Giuliani previously told CNN’s Inside Politics in a 1999 interview, that he does not support even a modest ban on the gruesome partial-birth abortion procedure saying, "No, I have not supported that, and I don’t see my position on that changing."

Yet, in a Fox News interview in February, Giuliani said that he supports a ban on partial-birth abortion as long as there is a provision to protect the life of the mother.

"If it has provision for the life of the mother, then I would support it," he told the Fox News program.

But his pro-abortion views overall are turning him off with GOP voters and the more the abortion issue comes up the more his poll numbers are beginning to fall.

Republican voters have previously turned away pro-abortion candidates from capturing the primary nod, including former California Gov. Pete Wilson and Pennsylvania Sen. Arlen Specter. Republicans haven’t had a pro-abortion nominee since Gerald Ford in 1976.

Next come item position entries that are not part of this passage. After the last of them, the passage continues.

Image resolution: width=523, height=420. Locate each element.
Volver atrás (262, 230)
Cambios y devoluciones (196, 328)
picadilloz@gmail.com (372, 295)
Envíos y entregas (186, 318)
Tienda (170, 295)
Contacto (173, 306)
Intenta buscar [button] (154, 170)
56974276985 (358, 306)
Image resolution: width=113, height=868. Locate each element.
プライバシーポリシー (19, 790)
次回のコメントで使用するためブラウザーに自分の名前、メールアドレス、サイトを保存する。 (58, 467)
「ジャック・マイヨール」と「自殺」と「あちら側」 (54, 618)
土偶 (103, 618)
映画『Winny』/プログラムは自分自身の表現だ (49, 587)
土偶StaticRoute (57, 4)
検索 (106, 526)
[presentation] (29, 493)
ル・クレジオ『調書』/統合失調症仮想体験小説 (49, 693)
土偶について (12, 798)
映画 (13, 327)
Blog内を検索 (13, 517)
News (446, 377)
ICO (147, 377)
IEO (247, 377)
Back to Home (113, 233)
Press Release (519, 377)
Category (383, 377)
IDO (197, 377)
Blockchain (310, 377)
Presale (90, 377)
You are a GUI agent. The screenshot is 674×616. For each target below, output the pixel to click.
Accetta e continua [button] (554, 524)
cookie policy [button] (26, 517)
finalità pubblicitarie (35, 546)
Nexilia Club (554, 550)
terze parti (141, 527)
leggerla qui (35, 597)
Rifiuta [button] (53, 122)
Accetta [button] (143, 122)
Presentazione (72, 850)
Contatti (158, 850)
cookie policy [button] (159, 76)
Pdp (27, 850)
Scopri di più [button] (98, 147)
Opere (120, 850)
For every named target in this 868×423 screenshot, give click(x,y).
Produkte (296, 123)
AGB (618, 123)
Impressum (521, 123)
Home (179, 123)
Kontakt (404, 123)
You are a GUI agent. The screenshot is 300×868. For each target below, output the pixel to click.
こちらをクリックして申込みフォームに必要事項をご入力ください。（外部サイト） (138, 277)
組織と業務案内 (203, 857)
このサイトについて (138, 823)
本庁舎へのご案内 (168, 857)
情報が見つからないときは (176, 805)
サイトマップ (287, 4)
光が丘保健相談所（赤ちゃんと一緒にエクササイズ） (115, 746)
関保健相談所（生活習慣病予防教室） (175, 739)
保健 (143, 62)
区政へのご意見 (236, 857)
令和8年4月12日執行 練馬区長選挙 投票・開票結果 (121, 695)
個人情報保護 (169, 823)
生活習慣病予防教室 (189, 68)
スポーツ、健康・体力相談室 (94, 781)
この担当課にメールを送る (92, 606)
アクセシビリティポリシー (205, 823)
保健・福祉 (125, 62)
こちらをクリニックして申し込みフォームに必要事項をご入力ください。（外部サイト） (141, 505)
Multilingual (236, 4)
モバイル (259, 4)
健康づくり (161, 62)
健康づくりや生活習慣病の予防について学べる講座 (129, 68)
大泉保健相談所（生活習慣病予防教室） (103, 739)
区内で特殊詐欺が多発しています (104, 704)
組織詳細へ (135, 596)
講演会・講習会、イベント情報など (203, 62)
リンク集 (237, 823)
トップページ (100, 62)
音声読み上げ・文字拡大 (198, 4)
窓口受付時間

Arizona Sen. John McCain and former Massachusetts Gov. Mitt Romney are the top two candidates in the polls apart from Giuliani.

Kansas Sen. Sam Brownback and former Arkansas Gov. Mike Huckabee are also running and drawing significant support from the pro-life community.

Other potential Republican candidates include pro-life former House Speaker Newt Gingrich, pro-life Reps. Duncan Hunter of California and Tom Tancredo of Colorado, Rep. Ron Paul of Texas, and former Wisconsin Gov. Tommy Thompson. Former Virginia Gov. Jim Gilmore and former Tennessee Sen. Fred Thompson are also in the mix.